Where do meteorites come from?
Meteorites are rocks from space that tell us about the history of our Solar System. In an amazing turn of events, in February 2021 a meteorite landed on a driveway near Gloucestershire, and the local community and scientists were quick to collect it and study it. Whereabouts in space did this special rock come from, and what might it tell us?
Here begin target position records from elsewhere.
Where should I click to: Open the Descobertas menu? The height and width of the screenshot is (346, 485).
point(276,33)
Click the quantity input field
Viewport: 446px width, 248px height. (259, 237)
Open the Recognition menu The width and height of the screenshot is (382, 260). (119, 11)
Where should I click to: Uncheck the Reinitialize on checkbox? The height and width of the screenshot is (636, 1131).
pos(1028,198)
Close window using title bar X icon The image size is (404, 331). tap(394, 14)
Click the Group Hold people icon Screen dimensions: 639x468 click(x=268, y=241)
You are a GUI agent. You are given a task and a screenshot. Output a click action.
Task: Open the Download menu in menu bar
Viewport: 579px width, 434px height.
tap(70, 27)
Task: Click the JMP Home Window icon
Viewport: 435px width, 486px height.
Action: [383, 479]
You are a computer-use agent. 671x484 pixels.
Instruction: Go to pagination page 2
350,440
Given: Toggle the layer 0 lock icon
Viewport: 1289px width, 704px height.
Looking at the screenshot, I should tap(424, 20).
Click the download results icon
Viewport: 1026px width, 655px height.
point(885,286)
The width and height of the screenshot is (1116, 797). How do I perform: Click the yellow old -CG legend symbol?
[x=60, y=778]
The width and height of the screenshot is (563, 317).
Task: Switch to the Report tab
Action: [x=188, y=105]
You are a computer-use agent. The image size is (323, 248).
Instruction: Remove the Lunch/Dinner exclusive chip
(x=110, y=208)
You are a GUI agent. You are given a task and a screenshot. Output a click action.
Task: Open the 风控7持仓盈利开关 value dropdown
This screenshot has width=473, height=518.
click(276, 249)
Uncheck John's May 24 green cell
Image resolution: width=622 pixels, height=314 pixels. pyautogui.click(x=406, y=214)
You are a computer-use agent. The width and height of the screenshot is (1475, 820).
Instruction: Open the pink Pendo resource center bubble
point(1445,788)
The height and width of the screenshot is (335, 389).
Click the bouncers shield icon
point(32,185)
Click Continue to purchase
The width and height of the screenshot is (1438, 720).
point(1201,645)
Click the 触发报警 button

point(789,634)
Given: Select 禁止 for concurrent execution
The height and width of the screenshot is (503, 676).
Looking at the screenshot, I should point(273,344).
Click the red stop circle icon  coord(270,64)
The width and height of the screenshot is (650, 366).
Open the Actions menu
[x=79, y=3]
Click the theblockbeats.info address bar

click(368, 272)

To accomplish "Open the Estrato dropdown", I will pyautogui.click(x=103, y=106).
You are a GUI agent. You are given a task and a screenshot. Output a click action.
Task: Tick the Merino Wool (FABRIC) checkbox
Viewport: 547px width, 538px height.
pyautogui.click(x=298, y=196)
The UK Fireball Alliance (UKFAll) was established in 2018 in order to increase the probability of recovering meteorite falls. The organisation brings together 6 camera networks around the UK which are set up to spot extremely bright meteors, phenomena which are called ‘fireballs’ and which may indicate something from space has landed on the ground. Although the UK is surrounded by sea and is blessed with notoriously cloudy skies, around 3 meteorites >100g should fall on the country every year and UKFAll was established to help recover such new falls. The arrival of the Winchcombe meteorite on 28th February 2021 marked the recovery of the first UK fall in thirty years. Indeed, the UK to date has a mere 19 meteorite falls, around half as many as Germany and less than a third of those seen to fall in France. The Winchcombe meteorite recovery and analysis was a ground-breaking effort by the the UK planetary science community, local community, and wider international colleagues. It has also been an invaluable opportunity to inform the wider public about what meteorites are, how they are older than anything on Earth, where they come from and what they can tell us about the history of our solar system.